Canadian woodsmen watch out for bears: not dangerous trees.

We’re in a Mexican beach restaurant. Brian’s career as a log home builder comes up and our server is enthusiastically discussing woodworking and chainsaws. This is unusual.

He pulls out his phone and shows us photos of beautiful wood railings, wood furniture, wood floors and other wood projects that he’s created for new homes and condos near Cancun.

The natural characteristics of the wood balance the severity of concrete construction. Mayan rustic meets modern luxury. It’s gorgeous.

“What kind of wood do you use to build log homes?” he asks.

Brian discusses the merits of Douglas Fir and Western Red Cedar. Our new friend describes the difficulties he encounters working with the extremely hardwood native to the Yucatan, dulling blades on the sawmill and teeth on the chainsaws, these local woods are dense and heavy for their size.

Suddenly our Mexican woodworking professional asks “Have you heard of Chechen?”
“No,” we say, shaking our heads.

He proceeds to tell us about a local tree that is occasionally encountered in the jungle with sap so dangerous that it causes skin to blister with a severe and long-lasting rash.

“The Mayans used to tie captured Spanish conquistadors to the trees and leave them,” he tells us. “At first they would think. Okay, this isn’t so bad. But soon they would be in agony and die a terrible slow and painful death.”

It’s dark out. He speaks English with great flair. We are suitably horrified.

“But,” he goes on, “Wherever the Chechen grows there will also be the Chacah tree. This is the antidote.”
After two mango margaritas, we are not sure if we are hearing the truth or a well-told story.
Back at our small local beach hotel I immediately google the Chechen tree.
It’s a fact!

The Chechen Tree and the Chaca Tree are often found growing near each other and are most commonly found in the Riviera Maya and Caribbean islands. While the Chechen tree is poisonous, the Chaca tree has a nectar to neutralize the poison if you have touched the Chechen tree.

A Mayan legend explains why these trees are found together.

“Two great warrior princes were brothers of enormous strength and skill but of completely different nature. The younger brother, named Kinich, was kind and merciful and loved by all, while the elder brother, named Tizic, was sullen, and drew strength from the hate and anger nursed in his heart. As legend has it, they both tragically fell in love with the beautiful Nicte-Ha. The brothers declared a battle to the death to see who she would choose.

The battle was longer and more hideous than the world had ever seen. The Earth was torn and the Heavens went into hiding. Eventually both brothers died in each other’s arms. In the afterlife, they begged the gods for forgiveness, and a chance to return to the world of the living and see their beloved Nicte-Ha once more.

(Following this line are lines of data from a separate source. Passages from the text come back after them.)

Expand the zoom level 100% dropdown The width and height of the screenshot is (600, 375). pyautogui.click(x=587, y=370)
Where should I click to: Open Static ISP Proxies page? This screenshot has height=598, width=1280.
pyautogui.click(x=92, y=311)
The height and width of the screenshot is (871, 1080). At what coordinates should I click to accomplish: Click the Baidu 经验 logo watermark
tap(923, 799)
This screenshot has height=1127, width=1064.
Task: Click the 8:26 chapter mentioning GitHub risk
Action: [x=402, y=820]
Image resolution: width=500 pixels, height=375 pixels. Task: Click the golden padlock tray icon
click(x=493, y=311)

The gods granted their wish and Tizic was reborn as the Chechen tree, which seeps black poison from its branches and burns anyone who touches it, and Kinich was reborn as the Chacah tree, whose soothing nectar neutralizes Chechen’s venom. They solemnly watch over Nicte-Ha, who having died of grief, was mercifully restored to life as a beautiful white flower.”

Our vacation has taken an educational turn.

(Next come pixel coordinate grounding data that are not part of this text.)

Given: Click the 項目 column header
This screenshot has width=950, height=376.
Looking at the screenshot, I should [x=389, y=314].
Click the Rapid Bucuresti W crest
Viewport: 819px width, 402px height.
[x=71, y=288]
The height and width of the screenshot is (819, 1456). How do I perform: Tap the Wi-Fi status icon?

We return three more times to the same restaurant (El Merkadito del Mar in Puerto Morelos) because we love the rustic vibe, casual beach location and big menu with excellent seafood and authentic Mexican food.

Each time we learn more about the various wood species favoured by the woodworkers in the Riviera Maya and see more photos. Construction photos are followed by beautifully finished woodwork, and our Mexican log home enthusiast has found someone to discuss his other job—obviously his passion.

One photo shows a floor made from Chechen wood. The men must wear protective clothing and masks while they cut the tree and saw the lumber while the sap is active. The raw wood is set aside to dry. When the sap is completely dry it can be used safely, it’s amber and chocolate brindle appearance making it unique and exotic.

Chechen is slightly oily and extremely rot-resistant, valuable characteristics in the tropics. The two-toned grain pattern is prized for fine furniture. As a precaution, though, it is recommended that a dust mask, gloves and long sleeves always be worn when working with it!

He had hoped to invite us to a job site to see his work and get Brian’s advice on some chainsaw technique, but the opportunity didn’t work out. Maybe next trip!

It’s important to select the correct wood species for every project from a log cabin to wood furniture. The abundant supply of Douglas Fir and Western Red Cedar in British Columbia provides us with the best logs possible for your new log home and skilled craftsmen know how to handle each correctly for a beautiful and long-lasting finished product!

Thankfully Canadian woodsmen don’t have to worry about encountering any tree as venomous as the Chechen! After learning all about this dangerous but fascinating tree, we’ll likely complain less when we get cedar slivers!